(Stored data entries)
::::
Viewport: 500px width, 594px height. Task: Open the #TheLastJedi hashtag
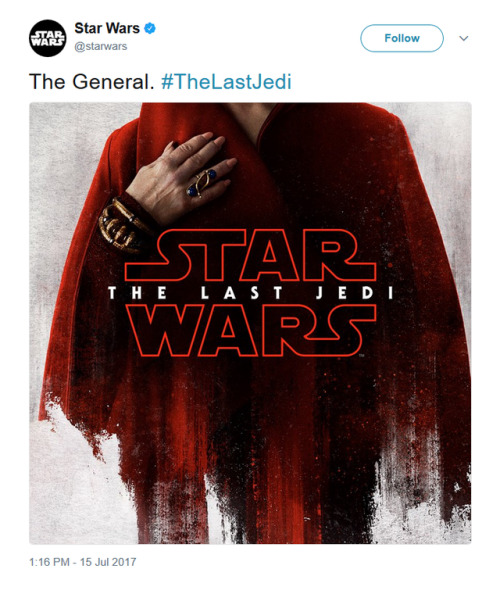tap(227, 81)
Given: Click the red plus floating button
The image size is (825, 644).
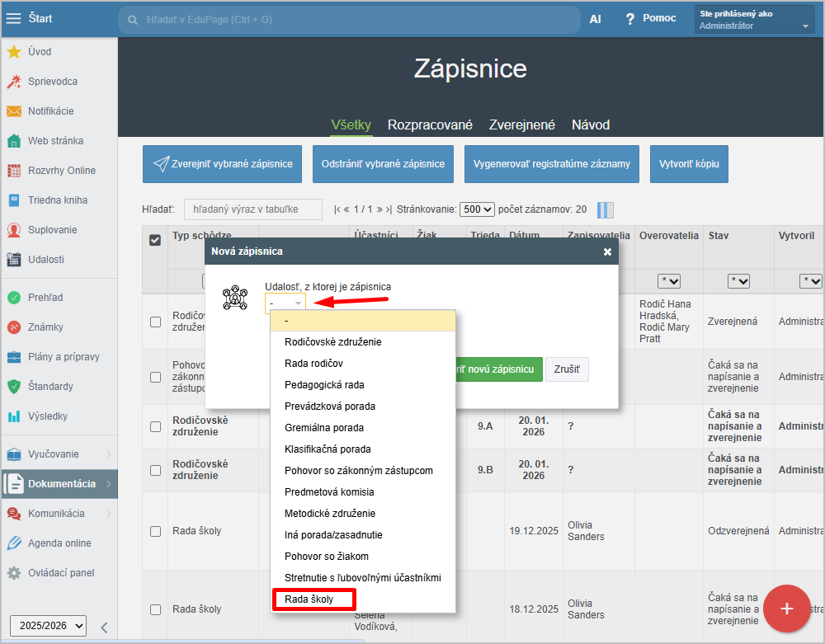Looking at the screenshot, I should point(786,609).
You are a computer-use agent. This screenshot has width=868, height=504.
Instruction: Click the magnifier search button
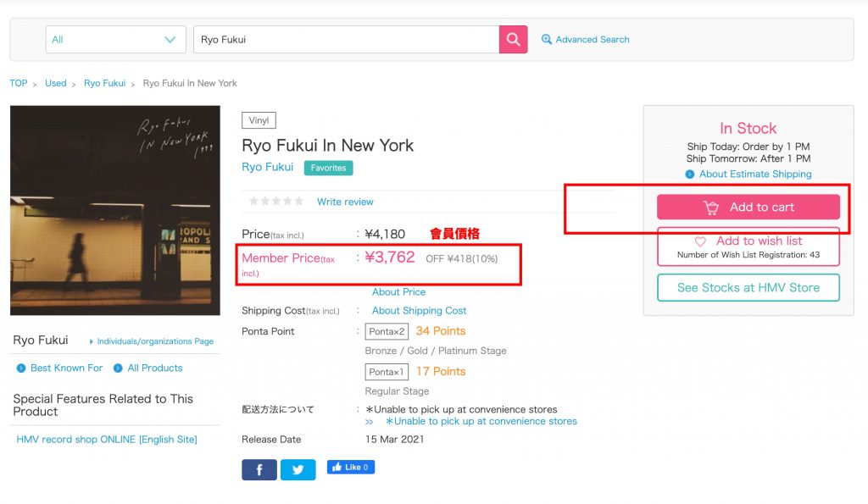pos(513,40)
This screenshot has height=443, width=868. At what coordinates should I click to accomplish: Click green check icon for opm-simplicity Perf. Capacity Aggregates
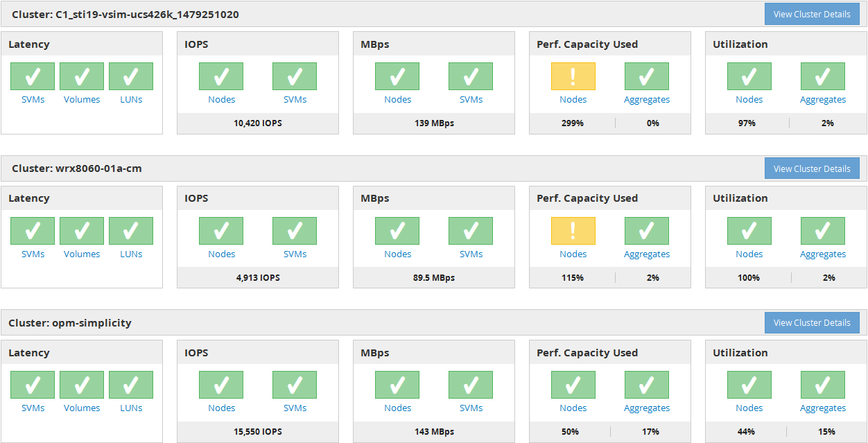[x=646, y=385]
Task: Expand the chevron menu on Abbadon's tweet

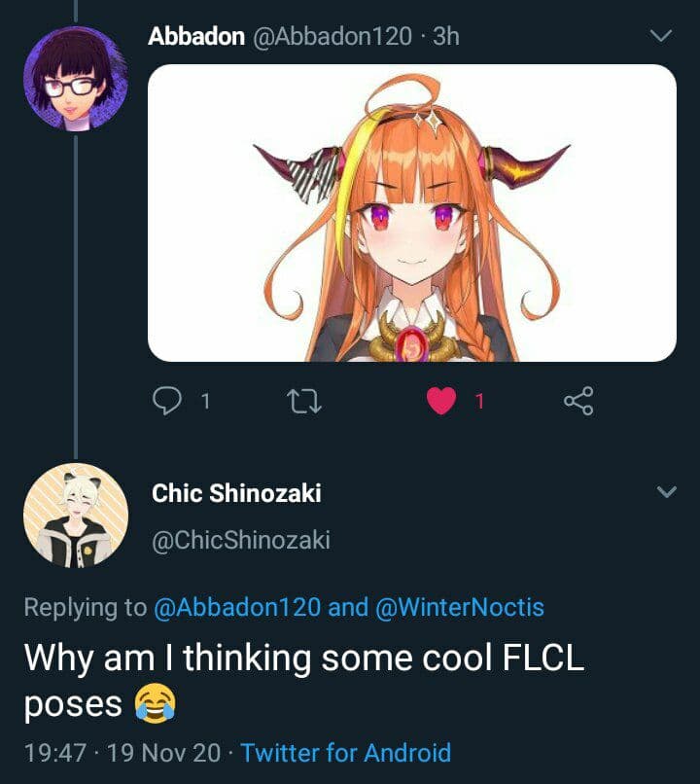Action: (x=661, y=36)
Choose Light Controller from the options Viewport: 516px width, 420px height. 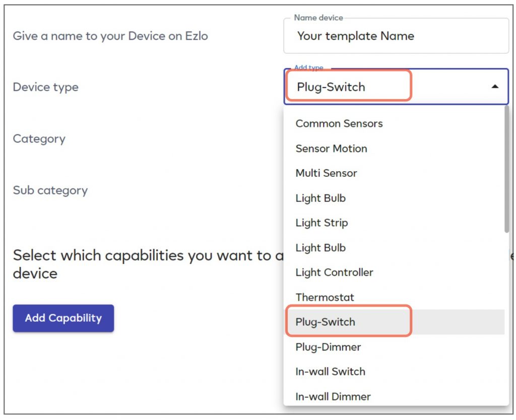click(x=334, y=272)
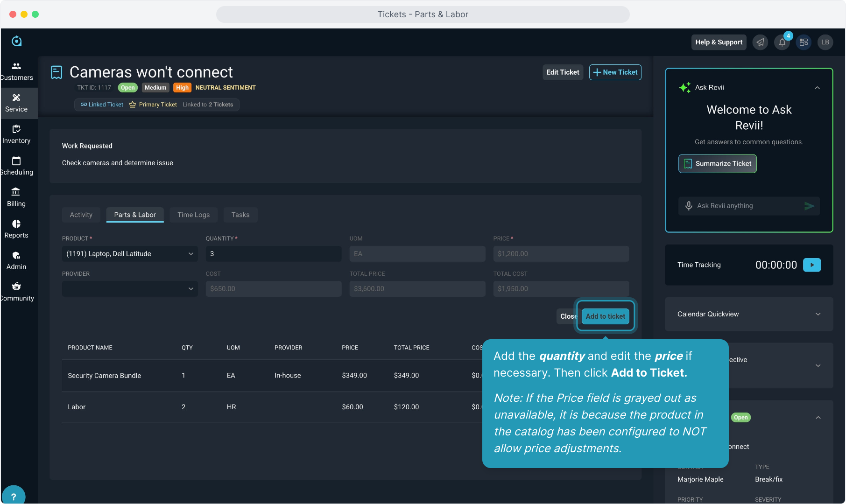This screenshot has width=846, height=504.
Task: Collapse the Ask Revii panel
Action: tap(817, 88)
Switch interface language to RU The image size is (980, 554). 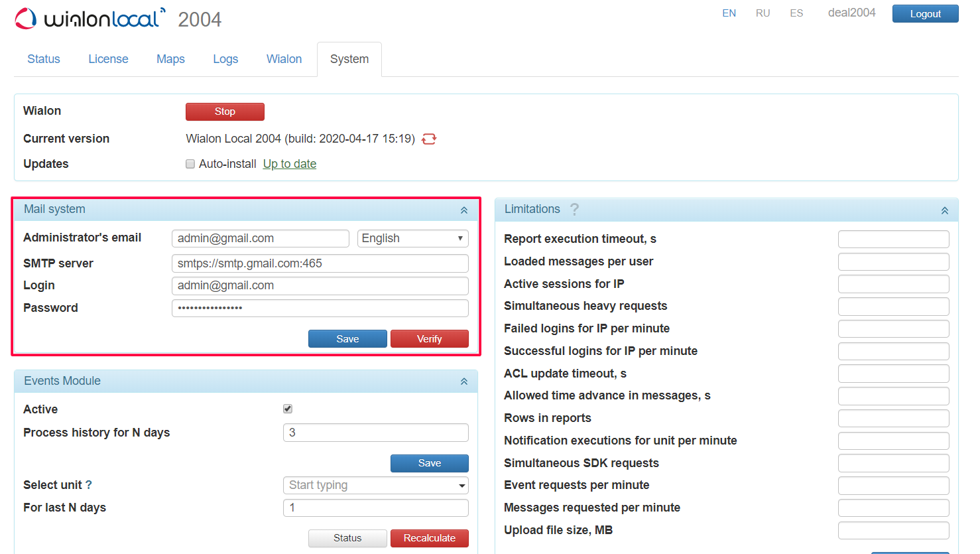pyautogui.click(x=763, y=13)

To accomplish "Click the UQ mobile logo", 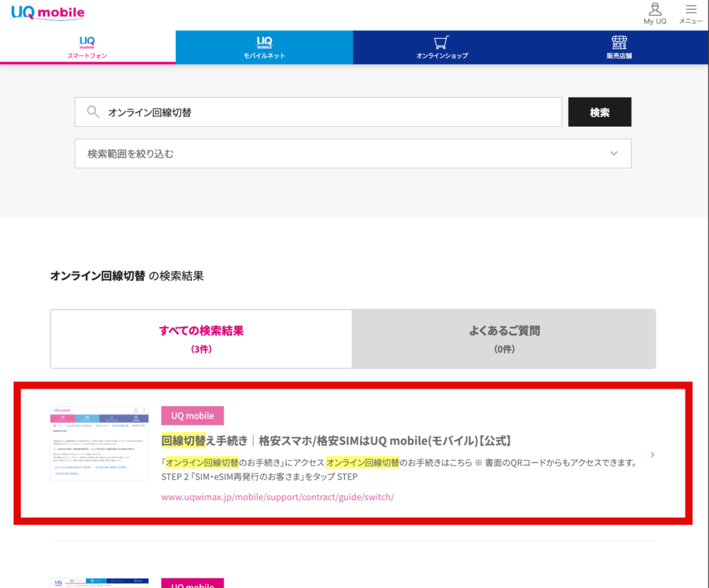I will (48, 13).
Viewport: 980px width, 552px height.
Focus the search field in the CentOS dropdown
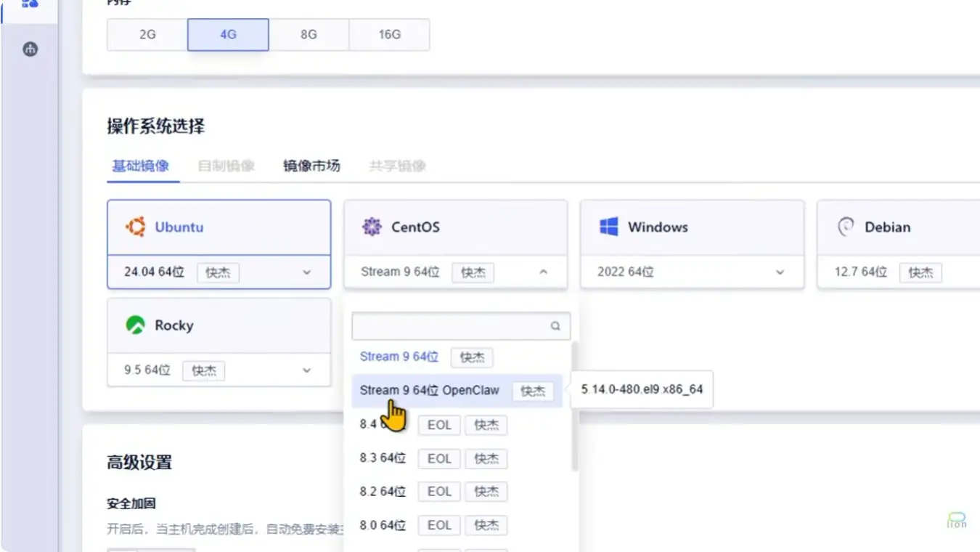coord(450,327)
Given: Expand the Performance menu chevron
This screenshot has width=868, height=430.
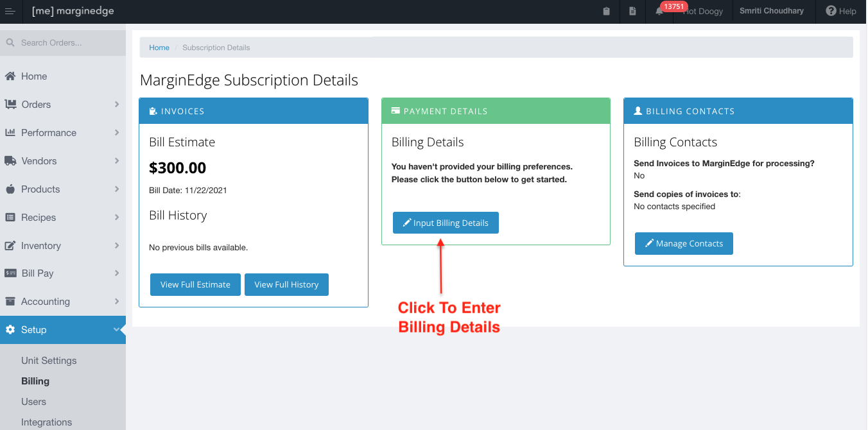Looking at the screenshot, I should point(117,132).
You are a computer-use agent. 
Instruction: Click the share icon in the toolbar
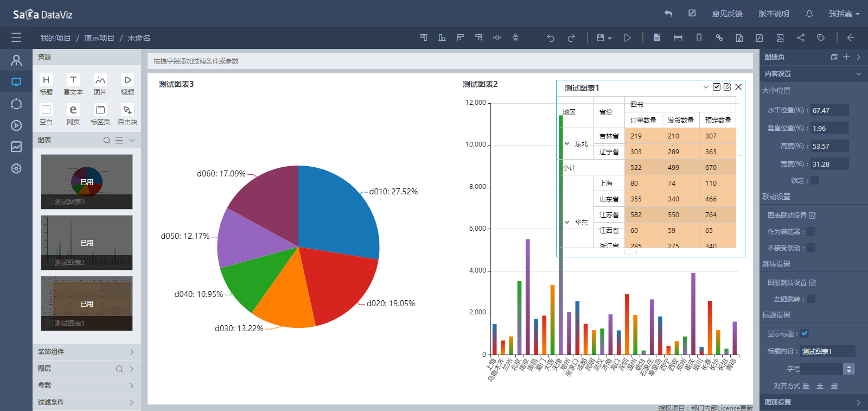[801, 38]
::::
## About this exercise
Go through the lines above. Select every one that has the string "Given".

## Written response
Given: Click the red plus floating button
Given: Expand the Performance menu chevron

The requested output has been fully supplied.